England's White Dragon

England's White Dragon
England's true Flag

Saturday 19 February 2011

Welsh, Scottish, Northern Ireland, but still No English


Welsh Labour conference: Miliband attacks NHS changes Ed Miliband: "Some things are too precious to be left to the market"

Labour leader Ed Miliband has attacked government plans to give more power to family doctors in England.

Speaking at the Welsh Labour conference in Llandudno, Mr Miliband accused ministers of planning to "rip up the NHS" and of being out of touch.

He predicted the plans to hand almost 80% of the English health budget to GPs would provoke a backlash to dwarf that seen over forests.

Health Secretary Andrew Lansley said Labour had no NHS vision of their own.

Previously, Prime Minister David Cameron has said the government was "reforming the NHS so that we have got the best in Europe".

The Health and Social Care Bill, published last month, will allow GPs to get control of most of the NHS budget from 2013 - working in consortiums and taking on responsibility for "buying in" the bulk of hospital and community services for their patients.

In the process, all 151 primary care trusts and strategic health authorities will be disbanded.

Mr Miliband told delegates that ministers knew "the price of everything and the value of nothing."

He argued the government's U-turn over the sale of publicly-owned forests in England was indicative of a broader trend.

Mr Lansley's proposals "bear all the hallmarks of what people dislike most about this government," Mr Miliband said.

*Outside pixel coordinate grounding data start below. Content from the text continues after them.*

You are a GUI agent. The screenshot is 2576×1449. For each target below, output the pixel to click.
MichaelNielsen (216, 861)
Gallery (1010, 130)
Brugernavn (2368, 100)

"Ideas developed without consultation, ideas that nobody wants, that nobody voted for and that put ideology before the institutions people care about.

"I warn David Cameron and the government: the ill-feeling he created over the forests will be as nothing compared to the real anger that will build about his dangerous plans for the NHS."

The plans have already been denounced by health unions, with critics questioning the timing and whether GPs will have the skills to handle such huge budgets.

Mr Miliband also said the coalition government, in power for nine months, already had "a record to be truly ashamed of", raising unemployment, slowing growth and destroying valued public amenities like libraries and children's centres.

He ridiculed Chancellor George Osborne's claim that the return to negative GDP growth at the end of 2010 was down to unusually heavy snowfall.

"What a feeble abdication of responsibility," he said. "The economic recovery hasn't been hit by the wrong kind of snow. It is being undermined by the wrong kind of government with the wrong kind of priorities."